About this event
This first deep dive focuses exclusively on Women’s Health. Women make up about half of the world’s population yet continue to face disparate health outcomes globally. Women have various unique health concerns and certain conditions that impact them at higher rates than men. Currently in underdeveloped countries there is a wide gap between women’s health education and access. As a stark contrast, in developed countries there are more than 1,000 FemTech startups that mainly target menstrual care, pelvic health, fertility care and pregnancy care. We would like to discuss the gap in women’s health and how we can close it globally. The pandemic has set back progress to provide access to healthcare for women as well as education on practices in developing countries.

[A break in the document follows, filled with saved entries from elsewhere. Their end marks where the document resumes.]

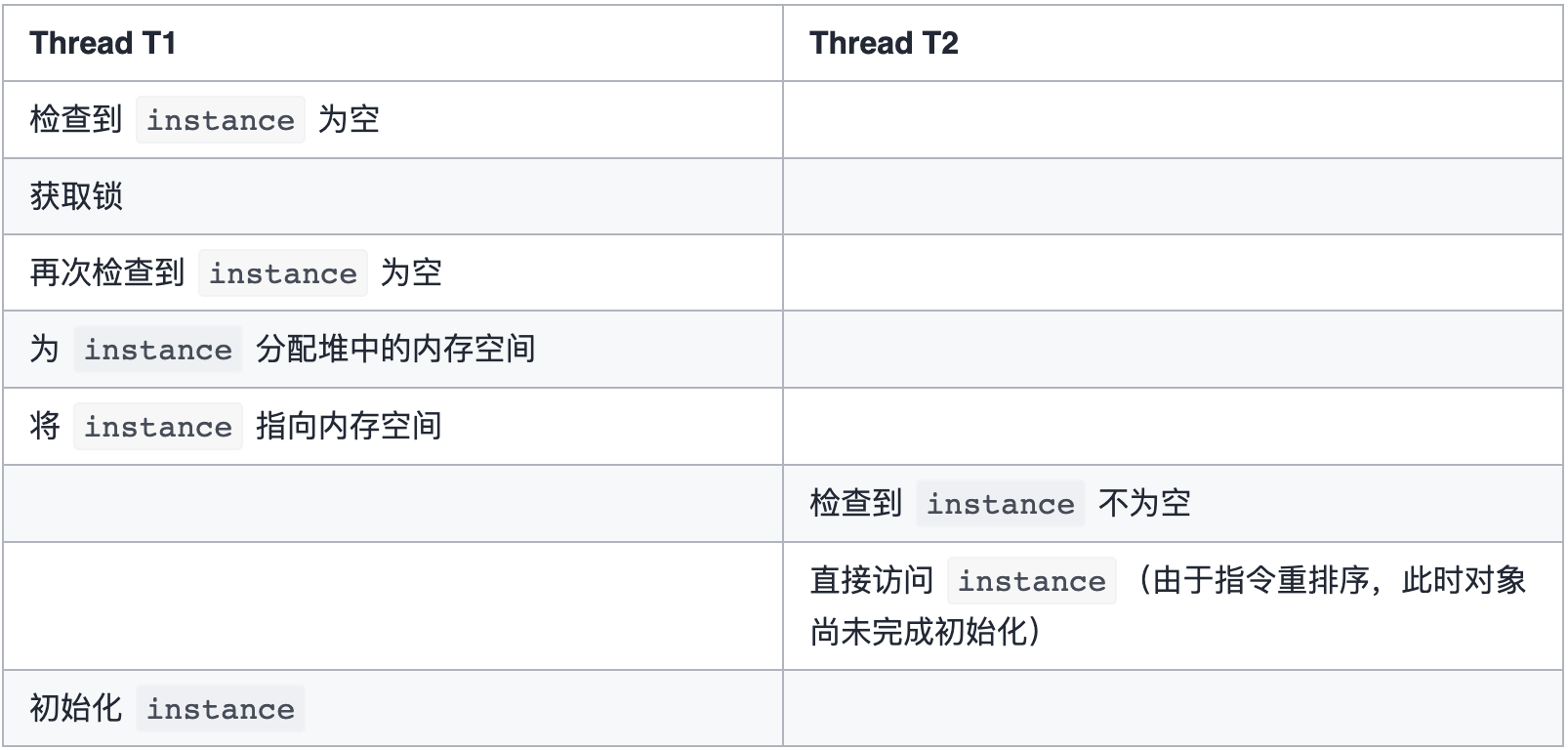Image resolution: width=1568 pixels, height=750 pixels.
Task: Click the empty T2 cell beside "初始化 instance"
Action: (x=1173, y=708)
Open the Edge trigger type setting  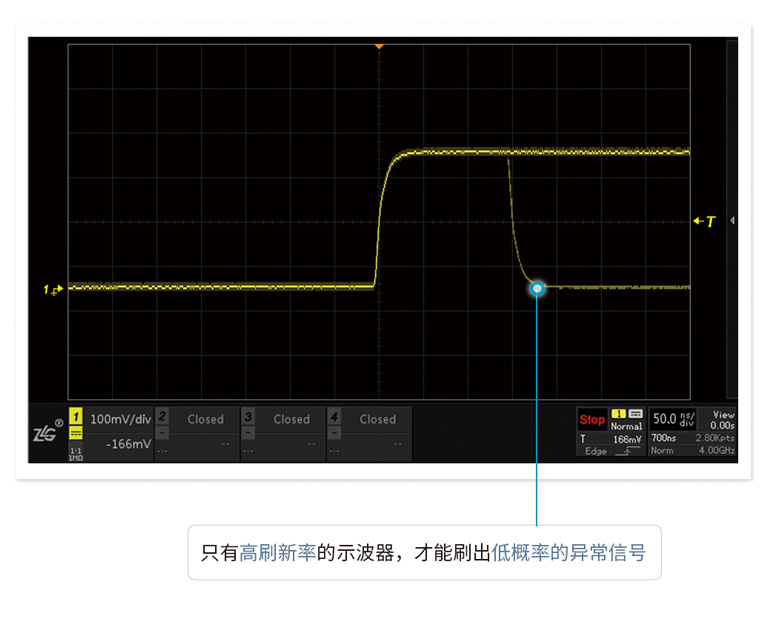tap(596, 452)
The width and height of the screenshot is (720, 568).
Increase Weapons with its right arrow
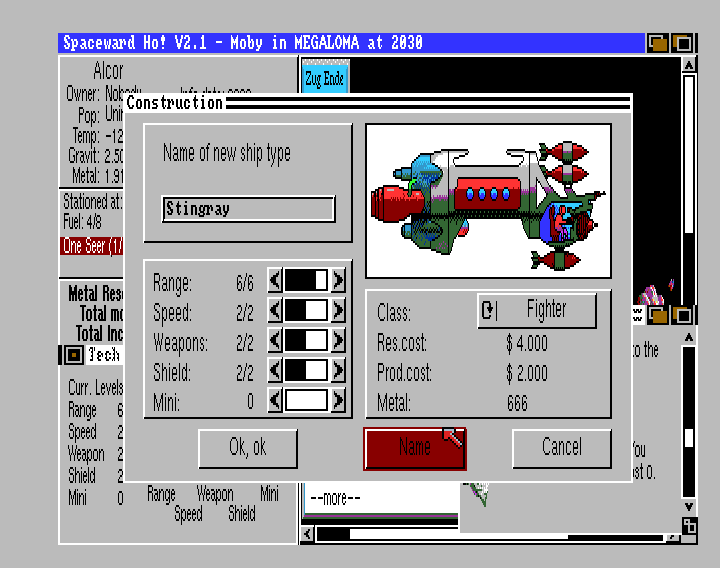pos(338,341)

Dr Jane Hirst is an academic obstetrician in the University of Oxford. Her research focuses on global perinatal health, specifically gestational diabetes mellitus (GDM), preeclampsia, preterm birth, stillbirth, sepsis and lifelong effects of pregnancy complications. She was awarded a Prime Minister’s Australia-Asia Endeavour Doctoral Award, then came to Oxford in 2013 on a Nuffield Fellowship to work with the INTERGROWTH-21st consortium. She has projects in Viet Nam, China, India, Nigeria, Australia and the UK. Together with researchers in the George Institute for Global Health, she leads a team developing a smartphone-assisted decision aid for community health workers to improve the care of pregnant and postpartum women in rural India. She is a member of the NICE Diabetes Guideline Development group, and led the Nuffield Department of Women’s & Reproductive Health successful Athena SWAN Silver award in 2019. She is a Research Fellow, Green Templeton College, University of Oxford.